This bug is awaiting verification that the linux-bluefield/6.8.0-1009.13
kernel in -proposed solves the problem. Please test the kernel and
update this bug with the results. If the problem is solved, change the
tag 'verification-needed-noble-linux-bluefield' to 'verification-done-
noble-linux-bluefield'. If the problem still exists, change the tag
'verification-needed-noble-linux-bluefield' to 'verification-failed-
noble-linux-bluefield'.


If verification is not done by 5 working days from today, this fix will
be dropped from the source code, and this bug will be closed.


See https://wiki.ubuntu.com/Testing/EnableProposed for documentation how
to enable and use -proposed. Thank you!


** Tags added: kernel-spammed-noble-linux-bluefield-v2 
verification-needed-noble-linux-bluefield

-- 
You received this bug notification because you are a member of Kernel
Packages, which is subscribed to linux in Ubuntu.
https://bugs.launchpad.net/bugs/2117123

Title:
  rcu: Eliminate deadlocks involving do_exit() and RCU tasks

Status in linux package in Ubuntu:
  Fix Released
Status in linux source package in Noble:
  Fix Committed

Bug description:
  BugLink: https://bugs.launchpad.net/bugs/2117123

  [Impact]

  Tracing tools, such as ebpf fentry programs, can be attached to tasks all the
  way to very late in do_exit(), and because of this, synchronize_rcu_tasks()
  needs to wait for the dying task to finish and the tracer to be removed, even
  though the task is no longer on the task list.

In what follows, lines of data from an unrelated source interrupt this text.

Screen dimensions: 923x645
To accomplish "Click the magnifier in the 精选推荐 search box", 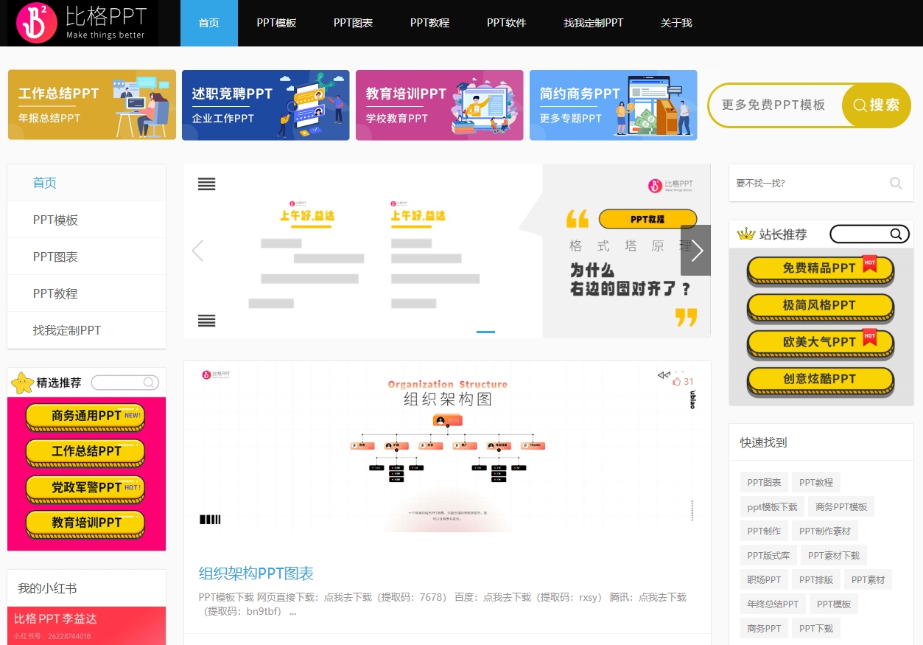I will pyautogui.click(x=149, y=382).
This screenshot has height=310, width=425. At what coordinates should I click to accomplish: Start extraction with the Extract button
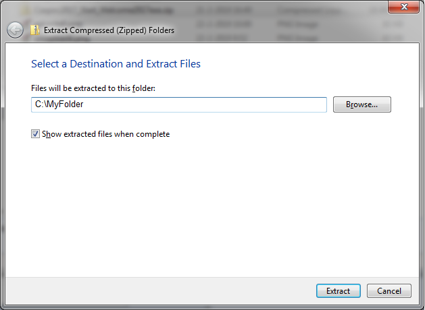(338, 291)
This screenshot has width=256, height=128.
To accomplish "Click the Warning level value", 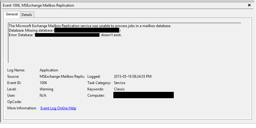I will (46, 89).
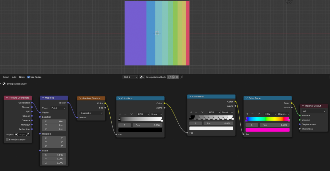Add a stop to the Constant ramp
This screenshot has width=330, height=171.
tap(191, 112)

This is explained on:

  3f95aa81d265 ("rcu: Make TASKS_RCU handle tasks that are almost done
  exiting")

  > Once a task has passed exit_notify() in the do_exit() code path, it is no
  > longer on the task lists, and is therefore no longer visible to
  > rcu_tasks_kthread().

  SRCU was created to handle this issue, to wait for tasks that could still be 
in
  a critical section, but no longer on the RCU tasks list. Unfortunately, there
  has been a class of deadlocks in do_exit() for years, that have been largely
  ignored, but was recently reproduced by a syzkaller script:

  
https://github.com/xupengfe/syzkaller_logs/blob/main/221115_105658_synchronize_rcu/repro.c

  Frederic Weisbecker provides the following analysis:

  1) TASK A calls unshare(CLONE_NEWPID), this creates a new PID namespace
     that every subsequent child of TASK A will belong to. But TASK A doesn't
     itself belong to that new PID namespace.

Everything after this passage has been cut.